[Opening Information supplied section]

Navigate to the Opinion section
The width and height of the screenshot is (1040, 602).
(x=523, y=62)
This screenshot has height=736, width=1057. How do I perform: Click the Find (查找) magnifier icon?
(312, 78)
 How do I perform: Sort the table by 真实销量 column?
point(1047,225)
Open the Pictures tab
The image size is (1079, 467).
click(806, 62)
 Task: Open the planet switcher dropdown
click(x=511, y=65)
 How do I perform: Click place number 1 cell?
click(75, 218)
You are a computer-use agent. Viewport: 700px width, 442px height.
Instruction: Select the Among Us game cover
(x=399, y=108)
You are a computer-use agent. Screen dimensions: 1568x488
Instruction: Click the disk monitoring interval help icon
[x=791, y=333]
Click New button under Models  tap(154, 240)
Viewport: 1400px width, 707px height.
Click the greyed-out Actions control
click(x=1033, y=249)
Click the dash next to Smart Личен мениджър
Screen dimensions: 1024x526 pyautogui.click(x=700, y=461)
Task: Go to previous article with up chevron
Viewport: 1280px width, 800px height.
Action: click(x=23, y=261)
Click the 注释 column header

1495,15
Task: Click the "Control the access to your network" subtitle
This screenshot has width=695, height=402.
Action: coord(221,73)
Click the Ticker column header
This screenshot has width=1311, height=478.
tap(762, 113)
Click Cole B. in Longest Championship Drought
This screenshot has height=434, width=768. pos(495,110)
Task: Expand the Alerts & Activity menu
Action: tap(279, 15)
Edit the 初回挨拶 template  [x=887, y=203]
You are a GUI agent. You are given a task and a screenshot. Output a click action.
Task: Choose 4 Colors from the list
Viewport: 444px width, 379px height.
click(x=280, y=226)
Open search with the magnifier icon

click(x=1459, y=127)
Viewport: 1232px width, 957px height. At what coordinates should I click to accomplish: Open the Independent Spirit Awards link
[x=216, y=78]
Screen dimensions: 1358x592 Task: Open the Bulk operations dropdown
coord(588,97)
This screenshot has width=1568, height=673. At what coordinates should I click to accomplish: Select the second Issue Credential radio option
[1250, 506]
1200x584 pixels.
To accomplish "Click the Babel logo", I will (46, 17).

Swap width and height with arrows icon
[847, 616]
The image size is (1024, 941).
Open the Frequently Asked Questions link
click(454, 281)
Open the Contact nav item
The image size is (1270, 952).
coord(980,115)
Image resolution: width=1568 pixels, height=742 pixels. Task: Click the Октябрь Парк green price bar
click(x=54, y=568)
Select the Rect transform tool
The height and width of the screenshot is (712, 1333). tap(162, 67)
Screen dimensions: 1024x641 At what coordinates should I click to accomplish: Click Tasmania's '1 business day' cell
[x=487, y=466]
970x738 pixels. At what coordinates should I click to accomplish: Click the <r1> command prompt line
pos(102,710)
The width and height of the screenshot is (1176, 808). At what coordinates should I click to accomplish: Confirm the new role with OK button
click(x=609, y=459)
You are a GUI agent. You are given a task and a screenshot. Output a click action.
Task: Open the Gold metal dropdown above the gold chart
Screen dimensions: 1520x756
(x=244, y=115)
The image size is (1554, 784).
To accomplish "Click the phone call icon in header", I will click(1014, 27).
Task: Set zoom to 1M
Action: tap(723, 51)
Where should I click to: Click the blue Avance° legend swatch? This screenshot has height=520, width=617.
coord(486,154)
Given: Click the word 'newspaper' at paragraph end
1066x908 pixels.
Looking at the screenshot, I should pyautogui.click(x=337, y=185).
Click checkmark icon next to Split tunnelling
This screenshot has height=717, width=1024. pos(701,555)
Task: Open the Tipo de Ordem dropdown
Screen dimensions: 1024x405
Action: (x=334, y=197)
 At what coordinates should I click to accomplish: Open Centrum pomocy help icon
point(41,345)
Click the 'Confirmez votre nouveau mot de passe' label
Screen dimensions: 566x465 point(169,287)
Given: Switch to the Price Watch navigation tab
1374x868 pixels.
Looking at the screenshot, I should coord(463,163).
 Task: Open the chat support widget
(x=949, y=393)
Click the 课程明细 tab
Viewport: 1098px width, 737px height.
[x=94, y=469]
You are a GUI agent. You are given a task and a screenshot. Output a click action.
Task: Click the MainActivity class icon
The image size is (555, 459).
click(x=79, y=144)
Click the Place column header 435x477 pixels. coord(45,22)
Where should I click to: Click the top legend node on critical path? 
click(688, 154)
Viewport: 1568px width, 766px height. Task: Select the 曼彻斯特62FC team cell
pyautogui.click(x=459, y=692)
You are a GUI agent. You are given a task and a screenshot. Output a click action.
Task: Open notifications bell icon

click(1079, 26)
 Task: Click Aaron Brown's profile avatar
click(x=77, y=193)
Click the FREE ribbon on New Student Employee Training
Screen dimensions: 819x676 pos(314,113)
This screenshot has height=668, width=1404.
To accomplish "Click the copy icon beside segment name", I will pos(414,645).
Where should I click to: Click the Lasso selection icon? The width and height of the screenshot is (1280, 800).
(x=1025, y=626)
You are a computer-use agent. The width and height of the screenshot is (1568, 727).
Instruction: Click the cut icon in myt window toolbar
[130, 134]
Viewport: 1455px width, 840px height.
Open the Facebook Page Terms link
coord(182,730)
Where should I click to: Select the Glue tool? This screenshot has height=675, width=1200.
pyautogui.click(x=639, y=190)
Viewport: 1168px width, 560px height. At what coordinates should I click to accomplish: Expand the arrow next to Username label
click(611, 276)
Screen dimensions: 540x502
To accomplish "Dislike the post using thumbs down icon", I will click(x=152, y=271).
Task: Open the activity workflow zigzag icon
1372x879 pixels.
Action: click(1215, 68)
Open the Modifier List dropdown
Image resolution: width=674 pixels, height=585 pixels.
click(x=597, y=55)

[Closing Information supplied section]

* [The task] Would you repeat all of the data above, word for word?

* [Solved problem]
Navigate to the Opinion section
The width and height of the screenshot is (1040, 602).
(x=523, y=62)
This screenshot has height=736, width=1057. How do I perform: Click the Find (查找) magnifier icon?
(312, 78)
 How do I perform: Sort the table by 真实销量 column?
point(1047,225)
Open the Pictures tab
The image size is (1079, 467).
click(806, 62)
 Task: Open the planet switcher dropdown
click(x=511, y=65)
 How do I perform: Click place number 1 cell?
click(75, 218)
You are a computer-use agent. Viewport: 700px width, 442px height.
Instruction: Select the Among Us game cover
(x=399, y=108)
You are a computer-use agent. Screen dimensions: 1568x488
Instruction: Click the disk monitoring interval help icon
[x=791, y=333]
Click New button under Models  tap(154, 240)
Viewport: 1400px width, 707px height.
Click the greyed-out Actions control
click(x=1033, y=249)
Click the dash next to Smart Личен мениджър
Screen dimensions: 1024x526 pyautogui.click(x=700, y=461)
Task: Go to previous article with up chevron
Viewport: 1280px width, 800px height.
Action: click(x=23, y=261)
Click the 注释 column header

1495,15
Task: Click the "Control the access to your network" subtitle
This screenshot has width=695, height=402.
Action: coord(221,73)
Click the Ticker column header
This screenshot has width=1311, height=478.
tap(762, 113)
Click Cole B. in Longest Championship Drought
This screenshot has height=434, width=768. pos(495,110)
Task: Expand the Alerts & Activity menu
Action: tap(279, 15)
Edit the 初回挨拶 template  [x=887, y=203]
You are a GUI agent. You are given a task and a screenshot. Output a click action.
Task: Choose 4 Colors from the list
Viewport: 444px width, 379px height.
click(x=280, y=226)
Open search with the magnifier icon

click(x=1459, y=127)
Viewport: 1232px width, 957px height. At what coordinates should I click to accomplish: Open the Independent Spirit Awards link
[x=216, y=78]
Screen dimensions: 1358x592 Task: Open the Bulk operations dropdown
coord(588,97)
This screenshot has width=1568, height=673. At what coordinates should I click to accomplish: Select the second Issue Credential radio option
[1250, 506]
1200x584 pixels.
To accomplish "Click the Babel logo", I will (46, 17).

Swap width and height with arrows icon
[847, 616]
The image size is (1024, 941).
Open the Frequently Asked Questions link
click(454, 281)
Open the Contact nav item
The image size is (1270, 952).
coord(980,115)
Image resolution: width=1568 pixels, height=742 pixels. Task: Click the Октябрь Парк green price bar
click(x=54, y=568)
Select the Rect transform tool
The height and width of the screenshot is (712, 1333). tap(162, 67)
Screen dimensions: 1024x641 At what coordinates should I click to accomplish: Click Tasmania's '1 business day' cell
[x=487, y=466]
970x738 pixels. At what coordinates should I click to accomplish: Click the <r1> command prompt line
pos(102,710)
The width and height of the screenshot is (1176, 808). At what coordinates should I click to accomplish: Confirm the new role with OK button
click(x=609, y=459)
You are a GUI agent. You are given a task and a screenshot. Output a click action.
Task: Open the Gold metal dropdown above the gold chart
Screen dimensions: 1520x756
(x=244, y=115)
The image size is (1554, 784).
To accomplish "Click the phone call icon in header", I will click(1014, 27).
Task: Set zoom to 1M
Action: tap(723, 51)
Where should I click to: Click the blue Avance° legend swatch? This screenshot has height=520, width=617.
coord(486,154)
Given: Click the word 'newspaper' at paragraph end
1066x908 pixels.
Looking at the screenshot, I should pyautogui.click(x=337, y=185).
Click checkmark icon next to Split tunnelling
This screenshot has height=717, width=1024. pos(701,555)
Task: Open the Tipo de Ordem dropdown
Screen dimensions: 1024x405
Action: (x=334, y=197)
 At what coordinates should I click to accomplish: Open Centrum pomocy help icon
point(41,345)
Click the 'Confirmez votre nouveau mot de passe' label
Screen dimensions: 566x465 point(169,287)
Given: Switch to the Price Watch navigation tab
1374x868 pixels.
Looking at the screenshot, I should coord(463,163).
 Task: Open the chat support widget
(x=949, y=393)
Click the 课程明细 tab
Viewport: 1098px width, 737px height.
[x=94, y=469]
You are a GUI agent. You are given a task and a screenshot. Output a click action.
Task: Click the MainActivity class icon
The image size is (555, 459).
click(x=79, y=144)
Click the Place column header 435x477 pixels. coord(45,22)
Where should I click to: Click the top legend node on critical path? 
click(688, 154)
Viewport: 1568px width, 766px height. Task: Select the 曼彻斯特62FC team cell
pyautogui.click(x=459, y=692)
You are a GUI agent. You are given a task and a screenshot. Output a click action.
Task: Open notifications bell icon

click(1079, 26)
 Task: Click Aaron Brown's profile avatar
click(x=77, y=193)
Click the FREE ribbon on New Student Employee Training
Screen dimensions: 819x676 pos(314,113)
This screenshot has height=668, width=1404.
To accomplish "Click the copy icon beside segment name", I will pos(414,645).
Where should I click to: Click the Lasso selection icon? The width and height of the screenshot is (1280, 800).
(x=1025, y=626)
You are a computer-use agent. The width and height of the screenshot is (1568, 727).
Instruction: Click the cut icon in myt window toolbar
[130, 134]
Viewport: 1455px width, 840px height.
Open the Facebook Page Terms link
coord(182,730)
Where should I click to: Select the Glue tool? This screenshot has height=675, width=1200.
pyautogui.click(x=639, y=190)
Viewport: 1168px width, 560px height. At what coordinates should I click to accomplish: Expand the arrow next to Username label
click(611, 276)
Screen dimensions: 540x502
To accomplish "Dislike the post using thumbs down icon", I will click(x=152, y=271).
Task: Open the activity workflow zigzag icon
1372x879 pixels.
Action: click(1215, 68)
Open the Modifier List dropdown
Image resolution: width=674 pixels, height=585 pixels.
click(x=597, y=55)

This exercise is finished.